The story of the memorial's origin and construction - from Arad's unlikely selection in a design competition to the multitude of bureaucratic challenges the project has faced - has been told many times. (To ensure his vision would be realized, leading architectural firm Davis Brody, with Steve Davis at the helm, was assigned to oversee the memorial's architectural team and design the museum.)
To me, what's most striking about the memorial is the genuine, powerful feeling at its heart. It's this feeling - a somber but uplifting one, of resilience and community - that the architects channeled into their design, which pays respect to victims and their families but also celebrates the power of the American spirit. Intentionally or not, it also shines a bright light on the magnificence of American ingenuity.
That feeling also derives from the authenticity of the experience of the memorial. The pools and imprints of the immense steel girders that remained after the towers' collapse inhabit the exact space that the towers once did. It would have been easier for engineers to relocate them elsewhere, but Mayor Bloomberg made it a priority to keep the site intact.

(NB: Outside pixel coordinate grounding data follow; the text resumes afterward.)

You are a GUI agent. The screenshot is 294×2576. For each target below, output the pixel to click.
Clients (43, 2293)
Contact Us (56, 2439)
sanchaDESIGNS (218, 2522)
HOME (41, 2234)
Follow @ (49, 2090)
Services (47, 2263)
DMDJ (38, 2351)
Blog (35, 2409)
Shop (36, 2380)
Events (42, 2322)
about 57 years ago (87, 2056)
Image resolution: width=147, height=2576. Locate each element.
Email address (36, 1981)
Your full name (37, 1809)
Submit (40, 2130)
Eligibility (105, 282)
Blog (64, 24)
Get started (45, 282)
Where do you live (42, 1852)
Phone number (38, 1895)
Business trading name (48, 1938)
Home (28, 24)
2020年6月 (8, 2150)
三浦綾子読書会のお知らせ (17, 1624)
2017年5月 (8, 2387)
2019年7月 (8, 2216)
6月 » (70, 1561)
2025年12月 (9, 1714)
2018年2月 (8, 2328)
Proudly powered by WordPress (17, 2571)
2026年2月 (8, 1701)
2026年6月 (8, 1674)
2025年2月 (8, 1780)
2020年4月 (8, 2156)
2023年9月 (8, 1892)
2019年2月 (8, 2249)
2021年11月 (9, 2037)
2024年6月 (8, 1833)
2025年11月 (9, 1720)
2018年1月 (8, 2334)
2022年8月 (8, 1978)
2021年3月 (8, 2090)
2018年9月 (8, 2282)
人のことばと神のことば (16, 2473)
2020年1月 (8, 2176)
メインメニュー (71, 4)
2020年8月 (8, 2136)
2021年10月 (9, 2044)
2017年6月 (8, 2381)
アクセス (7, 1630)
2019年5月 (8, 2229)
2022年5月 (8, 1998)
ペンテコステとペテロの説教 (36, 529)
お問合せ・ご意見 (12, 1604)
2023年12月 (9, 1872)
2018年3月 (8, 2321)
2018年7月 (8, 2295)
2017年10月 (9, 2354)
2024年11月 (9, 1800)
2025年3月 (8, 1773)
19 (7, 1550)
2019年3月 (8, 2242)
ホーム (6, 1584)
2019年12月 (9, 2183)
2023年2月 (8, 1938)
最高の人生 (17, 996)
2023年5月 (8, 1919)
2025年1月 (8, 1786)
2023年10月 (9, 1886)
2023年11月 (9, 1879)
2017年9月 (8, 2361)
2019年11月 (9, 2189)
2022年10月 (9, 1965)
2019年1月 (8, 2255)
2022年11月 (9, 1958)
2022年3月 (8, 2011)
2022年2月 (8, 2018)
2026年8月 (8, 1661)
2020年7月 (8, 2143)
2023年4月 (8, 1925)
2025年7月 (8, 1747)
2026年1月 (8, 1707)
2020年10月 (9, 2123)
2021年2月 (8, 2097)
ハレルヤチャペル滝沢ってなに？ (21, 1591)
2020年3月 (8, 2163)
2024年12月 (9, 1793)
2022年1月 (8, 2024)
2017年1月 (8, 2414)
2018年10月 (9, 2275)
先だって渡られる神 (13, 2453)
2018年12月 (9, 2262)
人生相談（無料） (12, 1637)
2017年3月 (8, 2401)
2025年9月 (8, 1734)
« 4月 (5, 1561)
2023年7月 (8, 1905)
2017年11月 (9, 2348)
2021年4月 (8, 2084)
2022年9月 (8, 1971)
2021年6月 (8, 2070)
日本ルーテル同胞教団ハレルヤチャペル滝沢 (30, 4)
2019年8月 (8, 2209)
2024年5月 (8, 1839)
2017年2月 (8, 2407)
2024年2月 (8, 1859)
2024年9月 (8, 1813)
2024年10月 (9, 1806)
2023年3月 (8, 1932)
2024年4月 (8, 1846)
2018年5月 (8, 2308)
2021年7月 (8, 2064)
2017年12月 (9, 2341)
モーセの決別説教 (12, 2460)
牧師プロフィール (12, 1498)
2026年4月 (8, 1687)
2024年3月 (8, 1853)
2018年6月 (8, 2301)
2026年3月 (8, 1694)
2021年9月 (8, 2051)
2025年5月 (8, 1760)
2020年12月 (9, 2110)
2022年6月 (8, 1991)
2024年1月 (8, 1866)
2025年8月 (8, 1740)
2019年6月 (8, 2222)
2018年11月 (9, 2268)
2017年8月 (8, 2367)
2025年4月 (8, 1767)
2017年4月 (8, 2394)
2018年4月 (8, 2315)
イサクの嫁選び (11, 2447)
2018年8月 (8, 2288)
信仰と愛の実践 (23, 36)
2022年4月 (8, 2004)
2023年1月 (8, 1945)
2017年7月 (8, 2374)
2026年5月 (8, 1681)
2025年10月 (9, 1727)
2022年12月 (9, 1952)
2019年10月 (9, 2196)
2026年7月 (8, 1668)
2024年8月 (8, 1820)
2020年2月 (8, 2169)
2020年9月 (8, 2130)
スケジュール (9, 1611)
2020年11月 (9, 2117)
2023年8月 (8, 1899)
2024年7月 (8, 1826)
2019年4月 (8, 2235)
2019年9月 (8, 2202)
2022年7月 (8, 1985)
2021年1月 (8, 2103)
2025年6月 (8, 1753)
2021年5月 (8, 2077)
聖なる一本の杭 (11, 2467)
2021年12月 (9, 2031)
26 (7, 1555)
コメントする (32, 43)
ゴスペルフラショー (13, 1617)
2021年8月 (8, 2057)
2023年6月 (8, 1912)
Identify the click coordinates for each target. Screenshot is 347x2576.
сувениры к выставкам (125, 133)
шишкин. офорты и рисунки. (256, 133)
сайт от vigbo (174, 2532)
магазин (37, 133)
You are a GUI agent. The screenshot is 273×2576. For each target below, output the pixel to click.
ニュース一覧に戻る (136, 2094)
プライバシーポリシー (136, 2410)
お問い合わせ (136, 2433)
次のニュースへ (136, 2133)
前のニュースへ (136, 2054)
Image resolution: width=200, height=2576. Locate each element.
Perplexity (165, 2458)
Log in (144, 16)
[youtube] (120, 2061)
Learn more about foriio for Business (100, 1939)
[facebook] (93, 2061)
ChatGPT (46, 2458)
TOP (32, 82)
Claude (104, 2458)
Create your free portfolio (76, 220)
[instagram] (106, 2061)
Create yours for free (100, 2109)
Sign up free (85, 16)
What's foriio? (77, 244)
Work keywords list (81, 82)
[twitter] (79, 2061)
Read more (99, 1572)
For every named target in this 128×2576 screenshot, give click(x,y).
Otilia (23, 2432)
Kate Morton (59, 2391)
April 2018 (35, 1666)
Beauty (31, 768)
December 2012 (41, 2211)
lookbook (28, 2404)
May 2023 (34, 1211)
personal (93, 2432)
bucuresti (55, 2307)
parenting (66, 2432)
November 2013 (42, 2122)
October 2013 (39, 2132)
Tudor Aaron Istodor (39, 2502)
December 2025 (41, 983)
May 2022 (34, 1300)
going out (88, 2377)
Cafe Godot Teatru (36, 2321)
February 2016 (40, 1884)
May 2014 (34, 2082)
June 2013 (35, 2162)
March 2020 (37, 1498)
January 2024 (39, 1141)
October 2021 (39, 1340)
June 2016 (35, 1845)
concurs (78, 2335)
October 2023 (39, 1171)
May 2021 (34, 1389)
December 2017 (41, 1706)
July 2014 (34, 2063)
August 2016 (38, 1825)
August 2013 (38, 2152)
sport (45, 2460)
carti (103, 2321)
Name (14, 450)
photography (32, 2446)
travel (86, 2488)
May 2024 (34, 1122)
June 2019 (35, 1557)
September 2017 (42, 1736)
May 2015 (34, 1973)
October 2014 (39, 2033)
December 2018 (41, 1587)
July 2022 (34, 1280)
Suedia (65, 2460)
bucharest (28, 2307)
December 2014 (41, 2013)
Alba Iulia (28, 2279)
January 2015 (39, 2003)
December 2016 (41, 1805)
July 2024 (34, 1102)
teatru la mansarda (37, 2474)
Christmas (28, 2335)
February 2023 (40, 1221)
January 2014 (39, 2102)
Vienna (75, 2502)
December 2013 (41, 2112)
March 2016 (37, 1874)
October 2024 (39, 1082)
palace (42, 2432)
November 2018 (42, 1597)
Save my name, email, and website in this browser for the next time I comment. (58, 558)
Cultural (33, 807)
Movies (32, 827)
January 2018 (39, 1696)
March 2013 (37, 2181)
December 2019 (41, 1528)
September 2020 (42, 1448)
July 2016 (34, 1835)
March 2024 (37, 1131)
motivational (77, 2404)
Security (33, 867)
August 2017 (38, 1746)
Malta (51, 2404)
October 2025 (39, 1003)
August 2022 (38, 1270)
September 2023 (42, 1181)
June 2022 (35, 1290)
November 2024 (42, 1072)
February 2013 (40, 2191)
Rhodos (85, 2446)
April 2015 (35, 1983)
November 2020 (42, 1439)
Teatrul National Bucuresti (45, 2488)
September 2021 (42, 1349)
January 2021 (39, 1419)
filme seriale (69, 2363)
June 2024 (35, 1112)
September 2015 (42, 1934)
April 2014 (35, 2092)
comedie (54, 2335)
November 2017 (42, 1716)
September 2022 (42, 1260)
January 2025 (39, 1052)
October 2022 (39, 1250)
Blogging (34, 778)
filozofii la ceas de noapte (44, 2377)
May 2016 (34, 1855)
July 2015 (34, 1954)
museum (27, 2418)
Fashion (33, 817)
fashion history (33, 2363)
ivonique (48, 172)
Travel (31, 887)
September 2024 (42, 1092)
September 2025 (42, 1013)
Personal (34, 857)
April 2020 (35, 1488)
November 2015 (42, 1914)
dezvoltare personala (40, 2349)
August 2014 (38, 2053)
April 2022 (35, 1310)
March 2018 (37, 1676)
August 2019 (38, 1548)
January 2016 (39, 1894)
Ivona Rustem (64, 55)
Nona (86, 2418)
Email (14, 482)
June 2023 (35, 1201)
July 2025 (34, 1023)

I'm glad he did.
In building the memorial, which has consumed more than half a billion dollars and the better part of a decade, the Lower Manhattan Development Corporation (the city agency overseeing the project) did a phenomenal job balancing many interests. What you don't see of the memorial is as incredible as what you do see.
Powering the water cascades is a massive underground pump room containing 100 pumps. The trees surrounding the pools - eventually, they'll number 400 - are kept thriving atop five feet of soil by an irrigation system that captures and recycles rain run-off via barely noticeable gradations in the pavement. The reflecting pools themselves, which must be absolutely flat to function, were built so that as the site settles the welds can be broken and the pools re-leveled - an incredibly creative and sophisticated solution to a perennial engineering challenge.
While the museum underneath the pools is awaiting completion of the memorial, I understand the Davis Brody design is incredible. And while I did descend all the way down to the bedrock, there were constant reminders of the tragedy - the lone surviving tree from the plaza, the original Vesey Street stairs (aka the "Survivor Stairs") that saved many lives, and the soaring, twisted girders. And surrounding the pools on a bronze plaque are the names of those we lost, carefully arranged in groupings based on a sophisticated algorithm. Connecting these individuals' names with the lives they lived will be interactive histories, available to visitors all the way down on the bedrock via a mainframe computer.
If there is a message the memorial conveys to the world, I think it's about the perseverance and priorities of the American people. Ten years after the day that changed history, we're different but not diminished. We know who we are, and we know what we can and must do. The memorial itself embodies that spirit.
As an entrepreneur, there are parallels I could draw from my visit to the state of the media industry today, about the ways in which technology has evolved in the last decade, the tenacity of the site's planners, and the engineering marvel they've produced.
But at the end of the day, for me it's really all about who we are - as individuals and as Americans - and how we remember.
The World Trade Center memorial will open to the public on 9/11/11. Visit for yourself, and pause to reflect - on the events of that day, the decade behind us, and the decades to come. In more ways than one, the memorial reminds us that while we have much to remember, we also have much to look forward to.